Segment Start: Information given

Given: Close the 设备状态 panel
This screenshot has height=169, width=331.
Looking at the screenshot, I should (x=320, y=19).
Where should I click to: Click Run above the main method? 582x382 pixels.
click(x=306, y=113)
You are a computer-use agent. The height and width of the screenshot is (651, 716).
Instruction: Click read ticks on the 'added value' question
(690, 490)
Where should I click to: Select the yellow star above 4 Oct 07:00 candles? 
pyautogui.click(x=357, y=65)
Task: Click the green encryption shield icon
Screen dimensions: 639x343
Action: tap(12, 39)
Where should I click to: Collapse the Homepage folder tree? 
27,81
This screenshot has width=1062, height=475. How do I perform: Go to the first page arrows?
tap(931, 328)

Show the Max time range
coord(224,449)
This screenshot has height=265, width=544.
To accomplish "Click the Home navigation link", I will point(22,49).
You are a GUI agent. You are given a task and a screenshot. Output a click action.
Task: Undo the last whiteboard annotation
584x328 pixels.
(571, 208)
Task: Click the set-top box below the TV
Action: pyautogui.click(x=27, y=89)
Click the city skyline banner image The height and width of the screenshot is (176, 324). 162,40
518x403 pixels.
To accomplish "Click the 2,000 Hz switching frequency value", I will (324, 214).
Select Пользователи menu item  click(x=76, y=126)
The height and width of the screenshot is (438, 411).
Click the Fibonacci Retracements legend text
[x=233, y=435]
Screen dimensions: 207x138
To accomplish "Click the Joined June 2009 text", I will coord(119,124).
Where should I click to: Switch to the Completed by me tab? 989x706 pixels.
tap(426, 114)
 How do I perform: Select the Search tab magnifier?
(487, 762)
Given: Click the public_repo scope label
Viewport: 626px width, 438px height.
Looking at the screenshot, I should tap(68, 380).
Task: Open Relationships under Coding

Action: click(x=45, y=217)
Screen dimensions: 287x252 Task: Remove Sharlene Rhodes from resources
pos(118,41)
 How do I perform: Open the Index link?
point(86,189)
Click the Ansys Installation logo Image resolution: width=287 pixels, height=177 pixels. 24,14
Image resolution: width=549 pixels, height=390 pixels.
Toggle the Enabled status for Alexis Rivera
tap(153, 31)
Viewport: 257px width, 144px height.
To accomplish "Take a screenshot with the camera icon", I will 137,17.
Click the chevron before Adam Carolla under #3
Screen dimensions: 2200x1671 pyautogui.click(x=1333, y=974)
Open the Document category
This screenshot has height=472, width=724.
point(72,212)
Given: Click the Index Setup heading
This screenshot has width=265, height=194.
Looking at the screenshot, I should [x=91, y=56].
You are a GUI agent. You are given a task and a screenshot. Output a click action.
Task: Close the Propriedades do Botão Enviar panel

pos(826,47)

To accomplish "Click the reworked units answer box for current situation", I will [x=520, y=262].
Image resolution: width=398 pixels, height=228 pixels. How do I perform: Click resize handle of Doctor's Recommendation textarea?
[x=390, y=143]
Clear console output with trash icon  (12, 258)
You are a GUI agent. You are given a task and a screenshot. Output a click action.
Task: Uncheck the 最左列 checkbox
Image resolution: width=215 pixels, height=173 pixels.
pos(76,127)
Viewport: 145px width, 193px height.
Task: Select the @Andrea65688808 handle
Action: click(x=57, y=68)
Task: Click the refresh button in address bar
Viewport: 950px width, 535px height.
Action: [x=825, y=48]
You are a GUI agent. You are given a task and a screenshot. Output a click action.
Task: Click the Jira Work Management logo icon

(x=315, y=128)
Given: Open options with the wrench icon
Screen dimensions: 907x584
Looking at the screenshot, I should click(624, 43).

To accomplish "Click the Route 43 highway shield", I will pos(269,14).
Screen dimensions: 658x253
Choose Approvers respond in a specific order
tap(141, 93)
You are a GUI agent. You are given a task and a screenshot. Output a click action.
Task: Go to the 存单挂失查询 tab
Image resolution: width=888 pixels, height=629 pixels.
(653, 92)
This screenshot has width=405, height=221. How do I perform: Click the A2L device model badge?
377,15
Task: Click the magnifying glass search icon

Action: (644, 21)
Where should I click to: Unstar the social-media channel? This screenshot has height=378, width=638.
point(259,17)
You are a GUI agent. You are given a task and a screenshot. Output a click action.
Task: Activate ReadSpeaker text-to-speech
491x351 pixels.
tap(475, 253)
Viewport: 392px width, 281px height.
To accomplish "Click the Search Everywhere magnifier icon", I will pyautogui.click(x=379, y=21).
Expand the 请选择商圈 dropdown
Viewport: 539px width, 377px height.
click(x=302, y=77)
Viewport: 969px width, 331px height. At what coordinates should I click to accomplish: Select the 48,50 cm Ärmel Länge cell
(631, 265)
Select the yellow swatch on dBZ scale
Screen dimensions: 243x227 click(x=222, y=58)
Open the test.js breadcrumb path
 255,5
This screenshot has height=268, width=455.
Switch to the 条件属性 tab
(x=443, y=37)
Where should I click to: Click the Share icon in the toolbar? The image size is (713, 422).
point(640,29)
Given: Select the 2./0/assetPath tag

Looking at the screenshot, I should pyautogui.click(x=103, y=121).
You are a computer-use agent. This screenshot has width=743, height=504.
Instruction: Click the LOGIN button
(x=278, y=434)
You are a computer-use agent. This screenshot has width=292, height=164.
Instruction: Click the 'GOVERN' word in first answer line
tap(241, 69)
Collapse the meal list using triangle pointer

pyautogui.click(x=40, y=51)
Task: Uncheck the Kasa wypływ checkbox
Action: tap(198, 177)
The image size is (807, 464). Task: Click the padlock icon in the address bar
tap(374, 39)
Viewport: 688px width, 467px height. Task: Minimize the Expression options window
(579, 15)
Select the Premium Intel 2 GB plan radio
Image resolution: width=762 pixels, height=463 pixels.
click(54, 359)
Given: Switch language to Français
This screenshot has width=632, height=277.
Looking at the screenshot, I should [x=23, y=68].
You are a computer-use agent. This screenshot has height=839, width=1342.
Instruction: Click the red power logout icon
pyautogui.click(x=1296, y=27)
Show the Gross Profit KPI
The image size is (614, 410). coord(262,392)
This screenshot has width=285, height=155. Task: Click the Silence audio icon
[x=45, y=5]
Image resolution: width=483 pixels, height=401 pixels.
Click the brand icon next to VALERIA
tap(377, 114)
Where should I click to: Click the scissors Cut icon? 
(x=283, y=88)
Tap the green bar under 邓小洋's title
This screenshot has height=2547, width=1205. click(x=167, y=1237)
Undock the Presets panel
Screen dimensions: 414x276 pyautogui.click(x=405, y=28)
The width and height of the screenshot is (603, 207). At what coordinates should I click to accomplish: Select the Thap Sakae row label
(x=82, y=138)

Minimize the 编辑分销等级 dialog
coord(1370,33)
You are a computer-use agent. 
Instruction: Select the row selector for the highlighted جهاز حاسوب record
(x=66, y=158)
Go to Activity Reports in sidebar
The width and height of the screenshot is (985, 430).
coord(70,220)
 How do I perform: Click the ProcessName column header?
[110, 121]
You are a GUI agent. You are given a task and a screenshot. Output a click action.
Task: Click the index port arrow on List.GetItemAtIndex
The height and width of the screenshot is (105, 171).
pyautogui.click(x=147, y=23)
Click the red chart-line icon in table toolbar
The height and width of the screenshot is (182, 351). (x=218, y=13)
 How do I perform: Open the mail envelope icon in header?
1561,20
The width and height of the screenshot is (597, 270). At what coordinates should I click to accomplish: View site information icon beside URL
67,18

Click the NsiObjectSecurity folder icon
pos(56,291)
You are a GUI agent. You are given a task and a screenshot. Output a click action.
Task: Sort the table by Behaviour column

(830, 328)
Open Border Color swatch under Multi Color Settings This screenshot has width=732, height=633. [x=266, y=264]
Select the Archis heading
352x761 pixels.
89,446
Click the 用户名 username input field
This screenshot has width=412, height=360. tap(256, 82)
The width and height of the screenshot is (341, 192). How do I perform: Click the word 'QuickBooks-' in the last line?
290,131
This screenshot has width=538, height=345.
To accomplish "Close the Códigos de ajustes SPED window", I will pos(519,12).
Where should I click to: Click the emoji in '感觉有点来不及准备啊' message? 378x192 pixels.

Segment End: Information given

Goal of the exercise:
Could you work out how many lines of the data above contain the word "with"? Give only the number.

Solution for this exercise:
3